Dueling visions of democracy in America

The events of the day leading up to Obama’s speech illustrated his point more clearly than he could have expected. At a press conference in Florida, Trump showed just how willing he is to make common cause with foreign dictators — and expressed his contempt for the basic rules of the American republic.

He would love to have the power to hack into his opponent’s email servers, Trump avowed. Since he doesn’t (as yet), he’d be just as happy for a foreign power to do the job for him: “Russia, if you’re listening, I hope you’re able to find the 30,000 emails that are missing.”

This is remarkable on any number of levels. It is remarkable because Clinton’s great mistake is supposed to have been that she compromised American state secrets, and yet Trump is now calling on a foreign power to gain access to those very secrets. And it is remarkable because Trump genuinely seems to believe his interests are more aligned with those of Vladimir Putin, the dictatorial leader of a hostile nation, than those of Clinton, his Democratic rival for the presidency.

Trump entered American politics by calling for Obama to publish his birth certificate, questioning whether he was a true American. So it is all the more poignant that it fell to Obama to point out how un-American Trump’s political outlook has become.

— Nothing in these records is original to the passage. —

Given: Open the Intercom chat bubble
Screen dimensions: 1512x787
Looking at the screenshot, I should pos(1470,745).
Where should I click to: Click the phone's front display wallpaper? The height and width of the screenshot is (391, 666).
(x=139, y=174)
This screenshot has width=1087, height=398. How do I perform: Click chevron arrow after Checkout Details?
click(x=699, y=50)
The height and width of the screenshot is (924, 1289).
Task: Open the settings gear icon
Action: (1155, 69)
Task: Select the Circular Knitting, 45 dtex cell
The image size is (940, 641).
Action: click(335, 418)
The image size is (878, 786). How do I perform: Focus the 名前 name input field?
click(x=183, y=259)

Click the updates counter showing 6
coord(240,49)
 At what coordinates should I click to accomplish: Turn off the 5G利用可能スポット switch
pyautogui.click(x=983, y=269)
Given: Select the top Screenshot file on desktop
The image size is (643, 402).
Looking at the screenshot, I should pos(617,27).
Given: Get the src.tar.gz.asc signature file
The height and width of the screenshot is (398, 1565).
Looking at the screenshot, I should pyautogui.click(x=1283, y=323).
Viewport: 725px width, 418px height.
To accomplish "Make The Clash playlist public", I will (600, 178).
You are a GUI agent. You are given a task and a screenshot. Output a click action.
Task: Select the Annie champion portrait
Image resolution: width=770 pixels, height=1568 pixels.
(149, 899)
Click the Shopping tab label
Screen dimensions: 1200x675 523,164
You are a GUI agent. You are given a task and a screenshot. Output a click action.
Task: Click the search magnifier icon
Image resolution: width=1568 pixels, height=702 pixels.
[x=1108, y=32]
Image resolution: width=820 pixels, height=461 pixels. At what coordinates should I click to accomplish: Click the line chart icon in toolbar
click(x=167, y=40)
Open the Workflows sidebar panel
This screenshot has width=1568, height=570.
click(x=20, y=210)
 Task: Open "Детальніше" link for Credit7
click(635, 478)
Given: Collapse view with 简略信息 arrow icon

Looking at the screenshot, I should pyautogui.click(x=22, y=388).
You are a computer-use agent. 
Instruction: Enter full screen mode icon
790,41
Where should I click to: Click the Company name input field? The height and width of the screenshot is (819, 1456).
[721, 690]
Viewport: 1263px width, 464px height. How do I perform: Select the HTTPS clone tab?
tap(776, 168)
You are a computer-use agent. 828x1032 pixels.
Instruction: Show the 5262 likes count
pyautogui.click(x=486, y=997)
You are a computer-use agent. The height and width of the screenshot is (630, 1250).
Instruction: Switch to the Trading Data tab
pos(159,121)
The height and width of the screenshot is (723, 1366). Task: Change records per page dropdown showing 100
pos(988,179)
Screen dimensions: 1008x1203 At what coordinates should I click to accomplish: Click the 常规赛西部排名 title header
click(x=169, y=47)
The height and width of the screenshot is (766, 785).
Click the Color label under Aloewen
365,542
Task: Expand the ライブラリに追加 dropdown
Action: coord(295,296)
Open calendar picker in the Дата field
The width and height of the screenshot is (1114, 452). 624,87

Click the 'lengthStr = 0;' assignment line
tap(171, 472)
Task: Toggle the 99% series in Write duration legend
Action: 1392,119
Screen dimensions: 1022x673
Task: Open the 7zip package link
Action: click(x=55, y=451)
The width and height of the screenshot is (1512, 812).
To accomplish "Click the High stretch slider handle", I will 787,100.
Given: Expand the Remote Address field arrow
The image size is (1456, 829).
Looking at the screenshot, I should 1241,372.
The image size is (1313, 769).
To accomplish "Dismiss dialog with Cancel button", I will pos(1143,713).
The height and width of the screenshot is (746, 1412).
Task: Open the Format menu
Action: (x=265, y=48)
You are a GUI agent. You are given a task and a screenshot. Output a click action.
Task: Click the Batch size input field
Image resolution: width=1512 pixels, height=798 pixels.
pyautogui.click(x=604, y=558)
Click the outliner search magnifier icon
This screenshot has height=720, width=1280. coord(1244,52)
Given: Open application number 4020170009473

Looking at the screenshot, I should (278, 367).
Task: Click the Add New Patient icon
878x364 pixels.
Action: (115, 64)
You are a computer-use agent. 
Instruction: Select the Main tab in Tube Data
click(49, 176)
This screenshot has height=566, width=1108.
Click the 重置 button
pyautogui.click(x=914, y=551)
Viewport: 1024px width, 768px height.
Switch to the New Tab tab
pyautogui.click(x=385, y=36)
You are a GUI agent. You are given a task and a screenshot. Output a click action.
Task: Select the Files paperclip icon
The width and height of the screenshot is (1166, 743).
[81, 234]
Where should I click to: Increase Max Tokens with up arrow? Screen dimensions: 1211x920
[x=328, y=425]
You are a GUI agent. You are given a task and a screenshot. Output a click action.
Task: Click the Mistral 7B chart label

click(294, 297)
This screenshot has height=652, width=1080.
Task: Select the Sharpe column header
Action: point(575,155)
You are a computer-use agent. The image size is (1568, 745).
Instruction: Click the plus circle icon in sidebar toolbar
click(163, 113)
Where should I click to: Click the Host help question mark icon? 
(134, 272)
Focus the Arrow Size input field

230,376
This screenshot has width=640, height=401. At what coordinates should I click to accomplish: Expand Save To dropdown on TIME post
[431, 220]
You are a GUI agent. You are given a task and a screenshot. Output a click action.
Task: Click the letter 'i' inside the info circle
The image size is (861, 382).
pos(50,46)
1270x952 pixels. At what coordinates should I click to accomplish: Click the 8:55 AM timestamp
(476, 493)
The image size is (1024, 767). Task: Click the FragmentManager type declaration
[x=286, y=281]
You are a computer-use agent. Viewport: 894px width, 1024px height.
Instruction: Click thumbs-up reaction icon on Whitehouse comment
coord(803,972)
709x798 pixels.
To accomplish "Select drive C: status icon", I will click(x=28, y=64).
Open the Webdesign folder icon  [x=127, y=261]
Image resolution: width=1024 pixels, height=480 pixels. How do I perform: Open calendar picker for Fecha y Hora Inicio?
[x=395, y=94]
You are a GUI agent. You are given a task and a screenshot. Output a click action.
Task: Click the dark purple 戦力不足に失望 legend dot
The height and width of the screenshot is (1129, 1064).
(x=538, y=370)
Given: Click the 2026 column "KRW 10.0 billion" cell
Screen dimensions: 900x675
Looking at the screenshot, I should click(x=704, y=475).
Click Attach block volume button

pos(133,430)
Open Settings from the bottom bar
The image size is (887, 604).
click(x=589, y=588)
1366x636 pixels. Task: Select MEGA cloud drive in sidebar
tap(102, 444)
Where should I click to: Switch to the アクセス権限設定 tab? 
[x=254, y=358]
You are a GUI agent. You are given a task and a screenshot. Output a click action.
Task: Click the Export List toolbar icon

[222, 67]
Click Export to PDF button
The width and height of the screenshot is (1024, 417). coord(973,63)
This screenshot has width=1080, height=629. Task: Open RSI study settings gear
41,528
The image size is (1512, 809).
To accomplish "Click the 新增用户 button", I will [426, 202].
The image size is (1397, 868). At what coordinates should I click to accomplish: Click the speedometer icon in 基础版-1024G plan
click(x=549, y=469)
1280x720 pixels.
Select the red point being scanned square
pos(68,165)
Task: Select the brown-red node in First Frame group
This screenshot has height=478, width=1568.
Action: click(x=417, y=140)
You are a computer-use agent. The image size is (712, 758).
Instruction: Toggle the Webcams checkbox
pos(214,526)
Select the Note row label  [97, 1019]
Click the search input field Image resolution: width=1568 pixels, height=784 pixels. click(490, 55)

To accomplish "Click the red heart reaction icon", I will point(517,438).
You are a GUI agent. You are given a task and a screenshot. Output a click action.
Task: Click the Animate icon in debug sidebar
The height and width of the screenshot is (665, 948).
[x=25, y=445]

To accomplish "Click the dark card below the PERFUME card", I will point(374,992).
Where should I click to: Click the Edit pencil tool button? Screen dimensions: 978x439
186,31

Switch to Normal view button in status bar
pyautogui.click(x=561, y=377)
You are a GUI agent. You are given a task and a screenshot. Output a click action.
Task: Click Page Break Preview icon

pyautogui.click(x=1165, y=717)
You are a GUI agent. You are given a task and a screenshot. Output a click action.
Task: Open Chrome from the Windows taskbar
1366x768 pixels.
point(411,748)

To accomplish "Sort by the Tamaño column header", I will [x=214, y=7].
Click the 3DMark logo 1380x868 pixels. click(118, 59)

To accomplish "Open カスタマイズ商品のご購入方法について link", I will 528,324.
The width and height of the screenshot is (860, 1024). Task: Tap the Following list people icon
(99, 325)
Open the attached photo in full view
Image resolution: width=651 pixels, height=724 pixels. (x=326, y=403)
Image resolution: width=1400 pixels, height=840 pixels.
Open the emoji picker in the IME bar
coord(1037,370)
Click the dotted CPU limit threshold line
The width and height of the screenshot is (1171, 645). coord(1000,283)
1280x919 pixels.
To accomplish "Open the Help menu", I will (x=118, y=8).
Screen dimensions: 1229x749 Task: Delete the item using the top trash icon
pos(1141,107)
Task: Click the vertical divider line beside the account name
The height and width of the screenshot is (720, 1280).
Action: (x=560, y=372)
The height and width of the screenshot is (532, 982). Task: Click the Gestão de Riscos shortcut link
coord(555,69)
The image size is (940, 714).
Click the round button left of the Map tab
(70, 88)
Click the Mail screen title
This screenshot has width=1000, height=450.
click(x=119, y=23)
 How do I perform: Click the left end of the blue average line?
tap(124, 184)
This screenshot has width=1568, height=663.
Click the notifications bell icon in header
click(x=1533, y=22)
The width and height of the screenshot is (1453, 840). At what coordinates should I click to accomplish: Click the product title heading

The core of Trump’s strategy is to pit Americans of different colors and creeds against each other, only to set himself up as the champion of a frightened plurality. His promise that “I am your voice” is only directed at a particular subsection of the American population. Anybody who looks different, or thinks different, is not represented in his majoritarian vision of popular rule.

Against this atavistic view, Obama’s DNC speech upheld the vision of a country in which patriots come in all shapes and stripes: “I see Americans of every party, every background, every faith who believe that we are stronger together — black, white, Latino, Asian, Native American, young and old, gay, straight, men, women, folks with disabilities, all pledging allegiance, under the same proud flag, to this big, bold country that we love.”

For Obama, this ability to recognize common purpose where others only behold difference is the deepest expression of what America is about. “That’s why anyone who threatens our values, whether fascists or communists or jihadists or homegrown demagogues, will always fail in the end.”

I desperately hope he turns out to be right.

A worrying political trend around the world

But I worry about the redemptive optimism that drives Obama’s oratory. He is a deep believer in the perfectibility of the imperfect union, in the idea that the moral arc of the universe, however long it is turning out to be, will eventually bend toward justice. “We are not a fragile or frightful people,” he promised in Philadelphia. “Our power doesn’t come from some self-declared savior promising that he alone can restore order. We don’t look to be ruled.”

And yet it is becoming clear that people across democracies in North America and Western Europe are increasingly willing to trust in the superior wisdom of populist strongmen. As my recent research has shown, the citizens of a lot of seemingly stable democracies are less satisfied with their own institutions, and more open to authoritarian alternatives, than they have been in living memory.

This trend is just as strong, or perhaps even a little stronger, in the United States as it is in many other parts of the world. So it is not all surprising that Trump is running neck and neck with Clinton: By the looks of it, the American people have never been quite so tempted by the rule of a homegrown demagogue as they are now.

Obama clearly conceived his speech as a valedictory address from his time in office. But if Trump wins, there is every chance that historians will one day interpret it as a parting paean to liberal democracy. Anybody who cares about the founding principles of this country, Democrat or Republican, liberal or conservative, is honor-bound to ensure this doesn’t happen. And anybody who believes that these principles are of lasting relevance beyond the United States will recognize that defeating Donald Trump is only the first battle in a long campaign to make our time safe for liberal democracy.